◆ Stated task
Collect every line of the data below that contains the word "Where".

◆ Data shown
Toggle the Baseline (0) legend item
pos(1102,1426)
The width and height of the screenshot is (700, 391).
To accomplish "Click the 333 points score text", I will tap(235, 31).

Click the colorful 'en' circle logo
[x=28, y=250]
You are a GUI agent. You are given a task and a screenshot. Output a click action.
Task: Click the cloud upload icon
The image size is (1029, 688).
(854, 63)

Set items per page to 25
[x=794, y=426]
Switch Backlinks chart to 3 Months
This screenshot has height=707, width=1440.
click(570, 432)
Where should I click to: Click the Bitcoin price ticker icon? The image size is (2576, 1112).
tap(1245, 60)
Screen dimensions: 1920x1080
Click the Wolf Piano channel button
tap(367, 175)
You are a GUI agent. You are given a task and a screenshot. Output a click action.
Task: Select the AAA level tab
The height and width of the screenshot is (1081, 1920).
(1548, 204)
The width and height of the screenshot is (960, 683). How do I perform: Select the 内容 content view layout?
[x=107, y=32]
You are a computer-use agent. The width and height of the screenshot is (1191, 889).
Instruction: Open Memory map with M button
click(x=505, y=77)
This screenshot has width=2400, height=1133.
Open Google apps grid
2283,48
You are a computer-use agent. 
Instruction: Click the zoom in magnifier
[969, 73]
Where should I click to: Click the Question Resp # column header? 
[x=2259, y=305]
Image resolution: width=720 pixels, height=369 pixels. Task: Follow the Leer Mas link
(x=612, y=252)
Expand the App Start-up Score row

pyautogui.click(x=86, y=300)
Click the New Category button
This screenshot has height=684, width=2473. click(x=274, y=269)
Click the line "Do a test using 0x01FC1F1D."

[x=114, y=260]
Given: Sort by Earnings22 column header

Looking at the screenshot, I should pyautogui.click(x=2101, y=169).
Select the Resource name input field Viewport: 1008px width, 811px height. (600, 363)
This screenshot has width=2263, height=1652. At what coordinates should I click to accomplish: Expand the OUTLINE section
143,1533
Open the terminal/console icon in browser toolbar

◆ Written answer
Where should I click to: Click the Bitcoin price ticker icon? The image size is (2576, 1112).
Where should I click to: Click the Question Resp # column header? 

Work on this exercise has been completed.